Analysis by Age, Sex, Race, and Ethnicity of Participants in Clinical Trials Supporting Recently Approved Novel Therapies.

Abstract

Trial populations that are representative of the intended population for therapies build evidence supporting the generalizability of results to the intended population and improve adoption of novel therapies upon approval. We evaluated the demographic composition of trial populations in 62 pivotal studies supporting approval of novel therapies for human immunodeficiency virus, migraines, multiple sclerosis, and type 2 diabetes. Enrollment at all sites, US sites, and sites outside the United States was evaluated relative to US prevalence. Enrollment of Asian participants relative to US prevalence varied across evaluated drug programs. In most cases, enrollment of Black or African American participants across all sites combined was below disease prevalence. Enrollment for White participants was consistently above disease prevalence. For most programs, Hispanic or Latino participant enrollment met or approximated disease prevalence. For females, enrollment met or exceeded US prevalence in more than half of the therapies evaluated. Enrollment of Black or African American, White, and Hispanic or Latino participants from US sites in most trials approximated or exceeded US disease prevalence, whereas enrollment of Asian participants at US sites was generally below disease prevalence.
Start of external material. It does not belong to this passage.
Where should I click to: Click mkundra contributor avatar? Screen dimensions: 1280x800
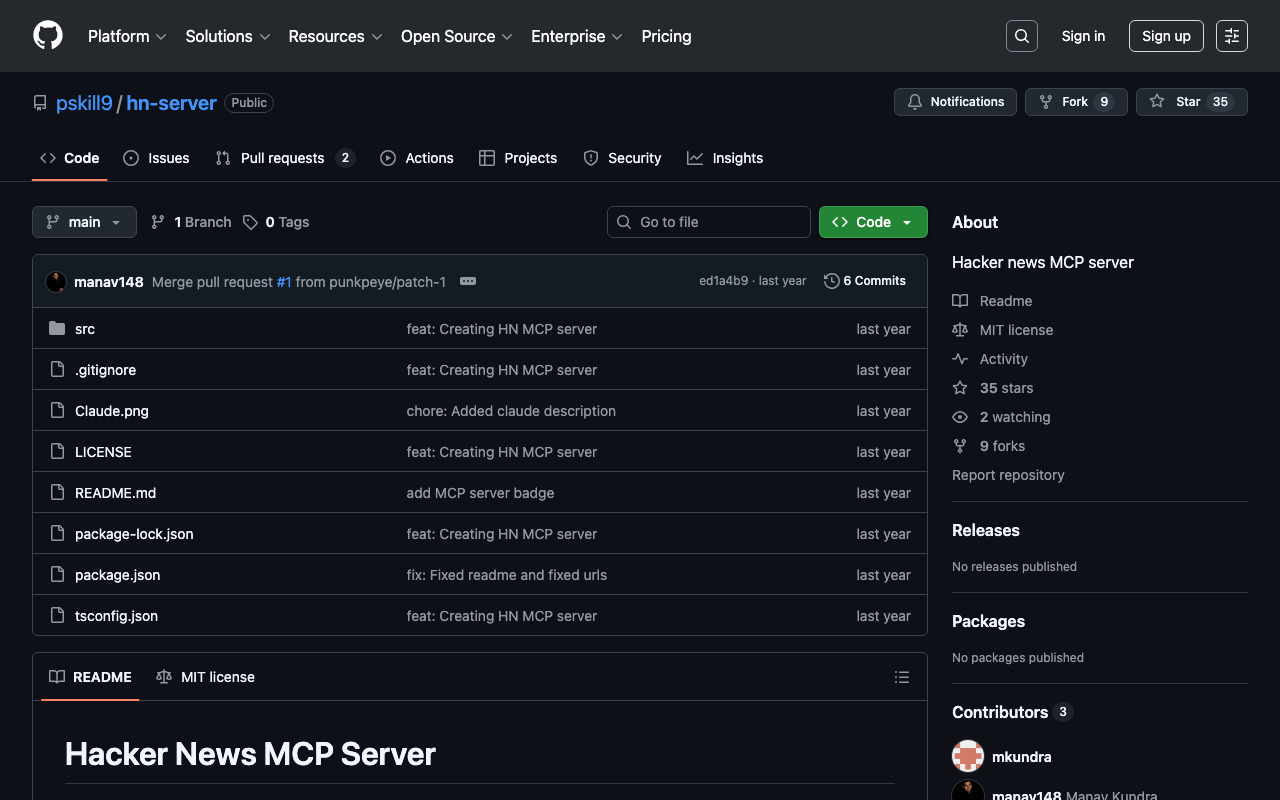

Across evaluated trials, enrollment relative to disease prevalence varied at sites inside the United States compared to non-US sites for Black and Asian participants. Enrollment by ethnicity, sex, or age group was generally similar for US and non-US sites. Considering the demographics of countries where trial sites are located across development programs may enhance the ability to recruit participants that meaningfully reflect the population that would use therapies if approved.